Life is fun on the streets and fortunately the things I’ve listed here don’t all happen at once, but they do all happen at one time or another. If you know me, you will know that I’m not a moaner, so don’t get me wrong but one of the things we try to do on the Disability Access Panel is make sure that not only are streets places where people want to be and feel safe but also can be used most conveniently and beneficially by all.
[Letter from Mike Harrison, c2013]
Mike Harrison
Mike is Secretary of the Scottish Accessible Transport Alliance and Chair of the Midlothian Disability Access Panel. Following a spinal injury in 2006 he is a tetraplegic wheelchair user who relies on buses for about 90% of travel (trains for the other 10%). He is also Treasurer of St Michael & All Saints (Brougham Street) and therefore familiar with some of the problems in Tollcross (especially the time it takes to cross the road!).

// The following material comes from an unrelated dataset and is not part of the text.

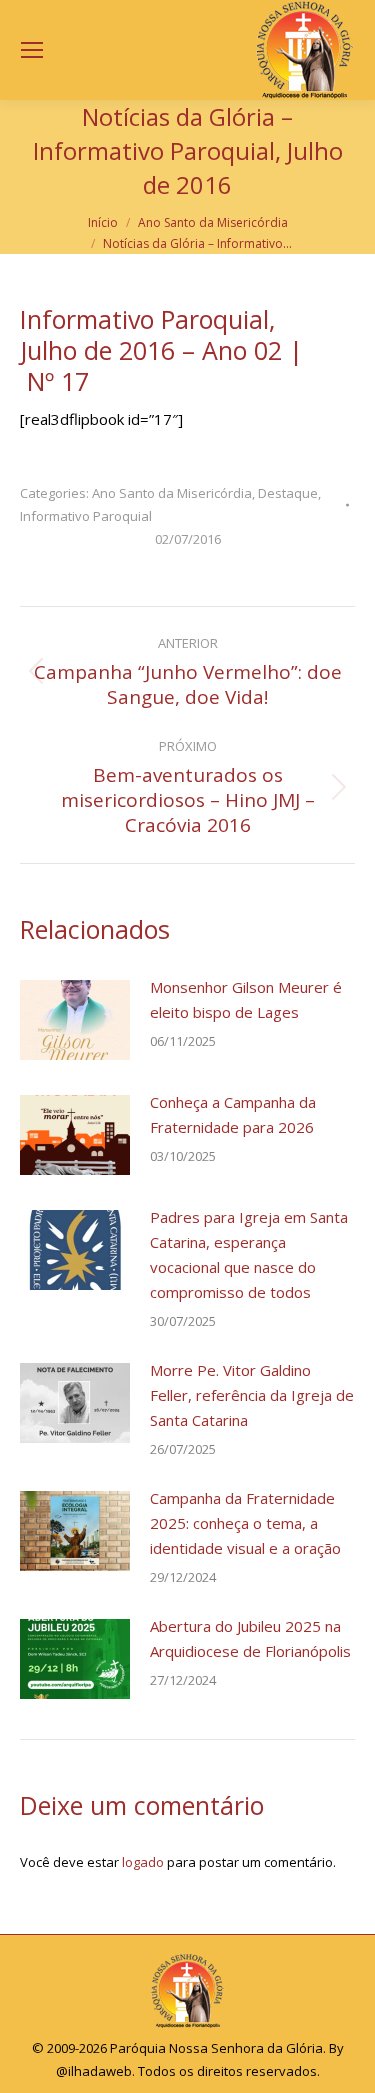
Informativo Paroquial (86, 516)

I think you mean cheap cobbles are convex, and quality 18th century streets were laid with flat top setts, with a tight bond generally like english bond brickwork, across the direction of travel, or at corners set at an angle (the High Street/Bridges cross roads was renovated, ignoring this detail and had the bond running along the line of the main road – it fell apart in months). At the kerb edge a single (or double/triple for smaller cobbles) course of setts runs parallel to the kerbs and about 1 cm below the main surface. This is a self clearing gulley, and when it is not destroyed by utility company contractors, or blocked by car wheels it actually works very well on the original roads.
The setts were laid on a bed of puddle (anaerobic) clay or cold tar which delivered a ‘flexible but secure waterproof layer. A lot of modern tarmac remains flat and stable because it has simply been laid over the old high quality setts , but where a utility contractor rips this up, they simply tip in granular fill with minimal preparation so that this steadily sinks in to the underlying clay or sand with the road above following – or remaining over a deep void which eventually collapses.
One of the real acts of destruction was the renovation of Cockburn Street, and the replacement of some fine smooth top setts with what some architects thought was ‘traditional’ What used to be a nice smooth approach down to Market Street is now a teeth chattering ride where you wrestle for control as you brake on the bike – I know as I used to commute (3 minutes) Nicholson Square to Waverley daily that way in the 1980’s
I’ve used a wheelchair when recovering twice – once from a double foot operation, and once with a broken hip, both times with the nadir in wheelchair design and quality – the standard NHS folding chair. You really notice when the crossfall on a footway exceeds 1 in 40 yet despite my emphasis that the 1 in 40 slope was maintained when Glasgow relaid the footway outside my house they made it steeper, compromising the safety of the front steps in the process. 1 in 12 is also about the limit for hand propelling too. I was just managing the ramp at Waverley without a breather break as my spells as a wheelchair user were coming to a close.